● **TASK INSTRUCTIONS**
Where the line containing "The height and" appears, begin retyping; continue exactly through the final line of the data. Omit every picture.

● **DATA LISTING**
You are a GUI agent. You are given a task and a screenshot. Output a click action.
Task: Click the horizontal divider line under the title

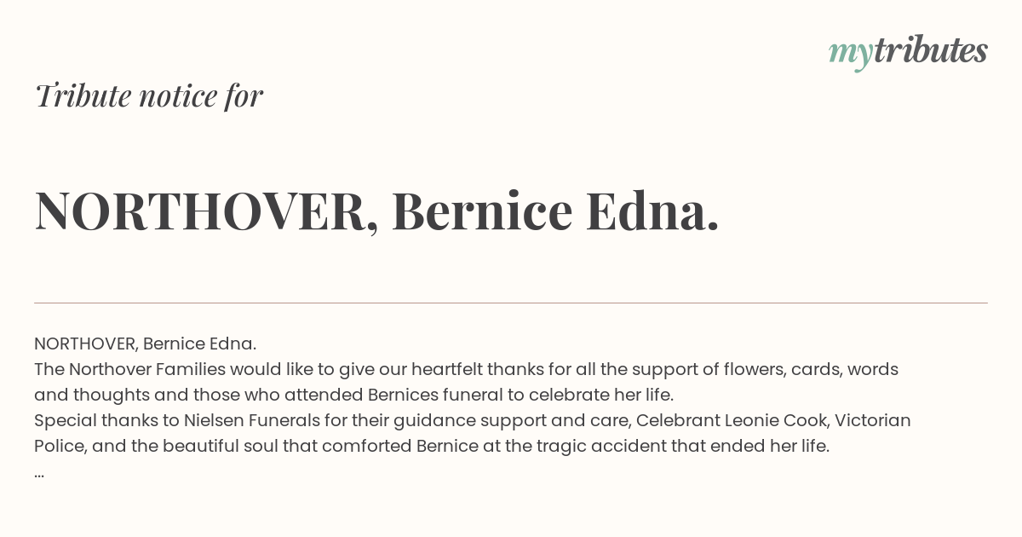[511, 303]
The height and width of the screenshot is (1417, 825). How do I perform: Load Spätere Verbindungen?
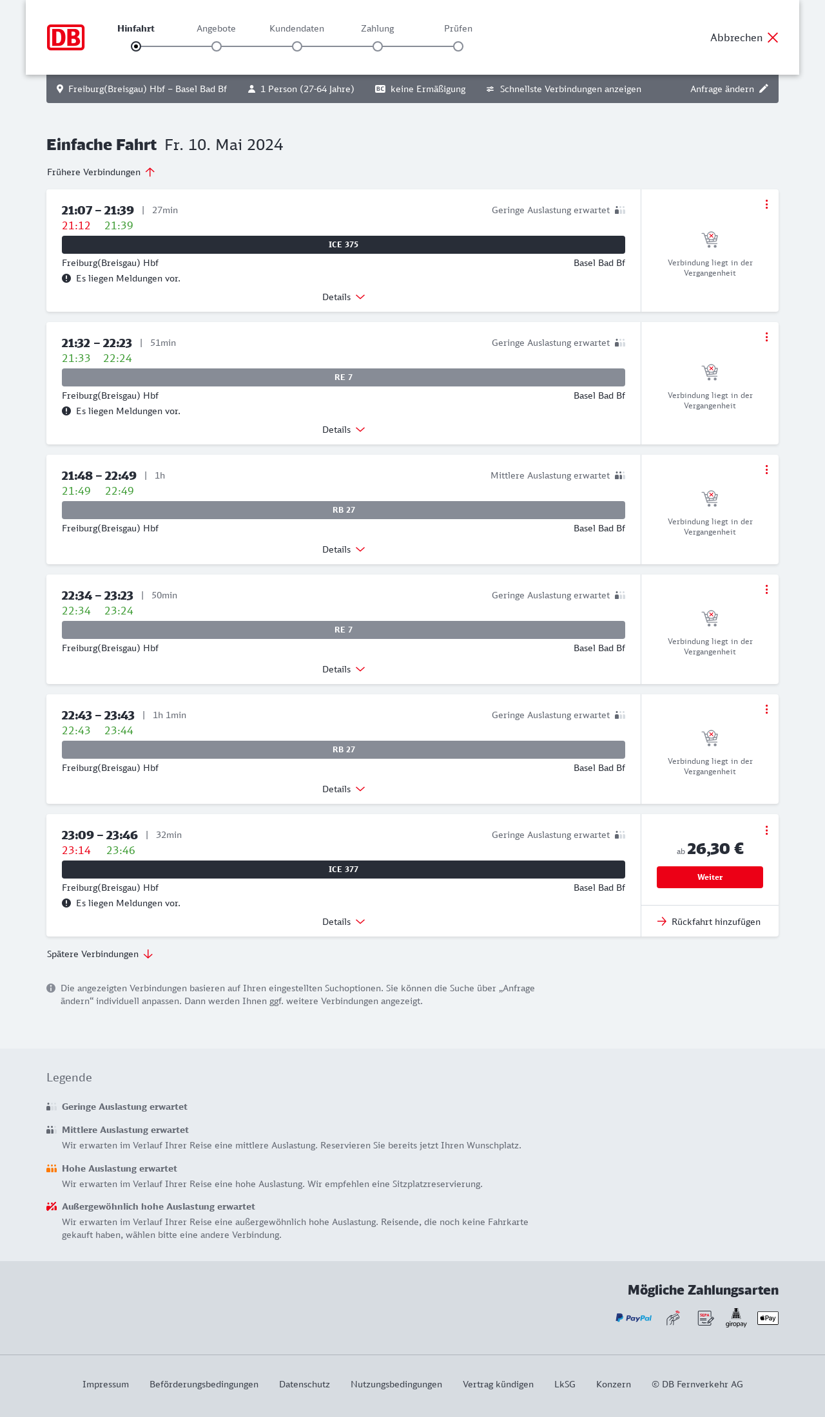tap(99, 954)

● **TASK RESPONSE**
The height and width of the screenshot is (1417, 825). How do I perform: Load Spätere Verbindungen?
tap(99, 954)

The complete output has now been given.